• _Travail demandé_:
A. Indiquez si chacune des affirmations suivantes s'accorde avec le texte sur les documentaires, en répondant par oui ou par non et en citant exactement les mots du texte qui permettent de trancher. (i) L'auteur a regardé quatre autres documentaires français. (ii) Ces quatre documentaires sont tous sortis en salles. (iii) L'un des deux documentaires présentés auparavant portait sur l'assurance chômage.
B. Recopiez le passage du texte sur les documentaires qui va de « Après vous avoir » jusqu'à « ou l'industrie française. » inclus.

═══ Texte à lire ═══

Après vous avoir proposé très récemment deux chroniques de deux documentaires français actuellement en salles au cinéma, un sur l'agro alimentaire, et un autre sur notre système d'assurance chômage, j'ai continué sur ma lancée en regardant quatre autres documentaires français (j'en ai vu aussi deux autres de nationalités différentes mais je reviendrais dessus prochainement), soit qui sont également sortis en salles, soit qui sont passés directement à la TV, mais qui sortent actuellement en DVD.
Quatre documentaires qui ont, comme les deux précédents, une mission pédagogique évidente, tout én évitant la plupart du temps le côté rébarbatif et didactique du documentaire, dans des domaines aussi variés et aussi délicats que la la sécurité routière, l'incertitude professionnelle de la jeunesse, ou l'industrie française.

═══ Données affichées ═══

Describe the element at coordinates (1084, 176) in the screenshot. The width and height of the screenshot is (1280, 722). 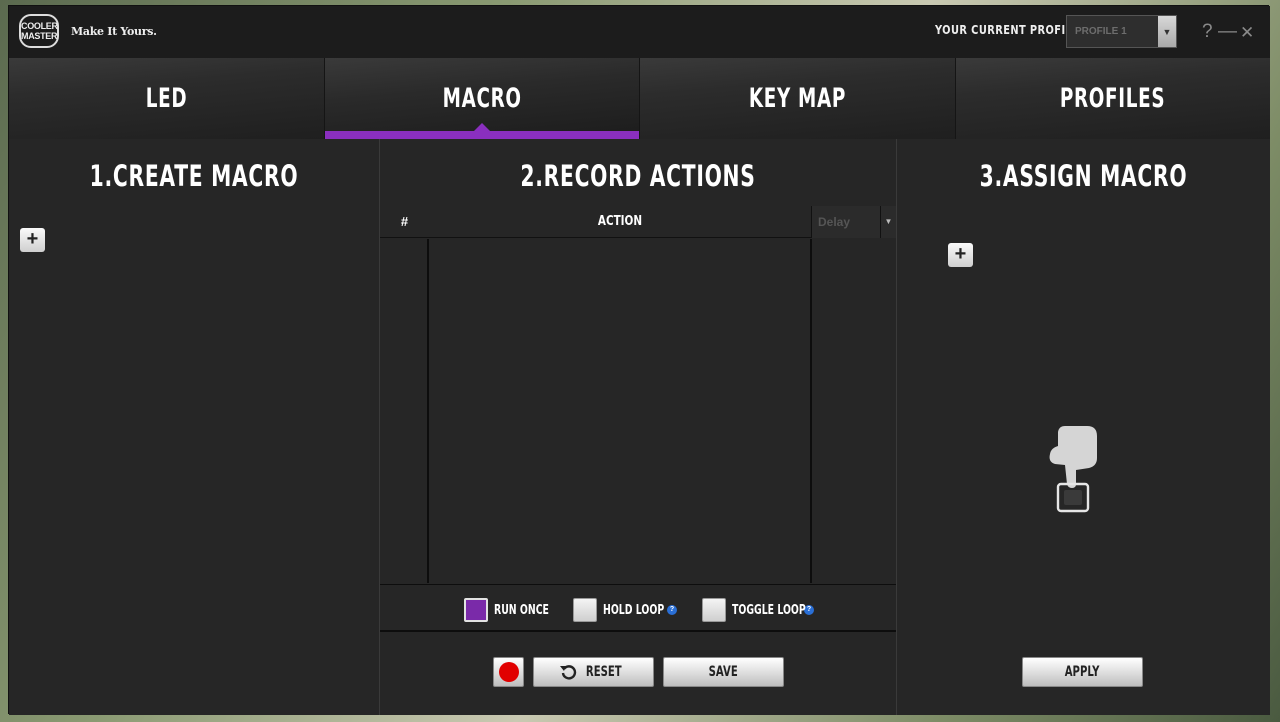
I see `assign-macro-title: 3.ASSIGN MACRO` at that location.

═══

• _Corrigé des exercices_:
A.
(i) Oui : « en regardant quatre autres documentaires français ».
(ii) Non : « soit qui sont également sortis en salles, soit qui sont passés directement à la TV ».
(iii) Oui : « et un autre sur notre système d'assurance chômage ».

B.
Après vous avoir proposé très récemment deux chroniques de deux documentaires français actuellement en salles au cinéma, un sur l'agro alimentaire, et un autre sur notre système d'assurance chômage, j'ai continué sur ma lancée en regardant quatre autres documentaires français (j'en ai vu aussi deux autres de nationalités différentes mais je reviendrais dessus prochainement), soit qui sont également sortis en salles, soit qui sont passés directement à la TV, mais qui sortent actuellement en DVD.
Quatre documentaires qui ont, comme les deux précédents, une mission pédagogique évidente, tout én évitant la plupart du temps le côté rébarbatif et didactique du documentaire, dans des domaines aussi variés et aussi délicats que la la sécurité routière, l'incertitude professionnelle de la jeunesse, ou l'industrie française.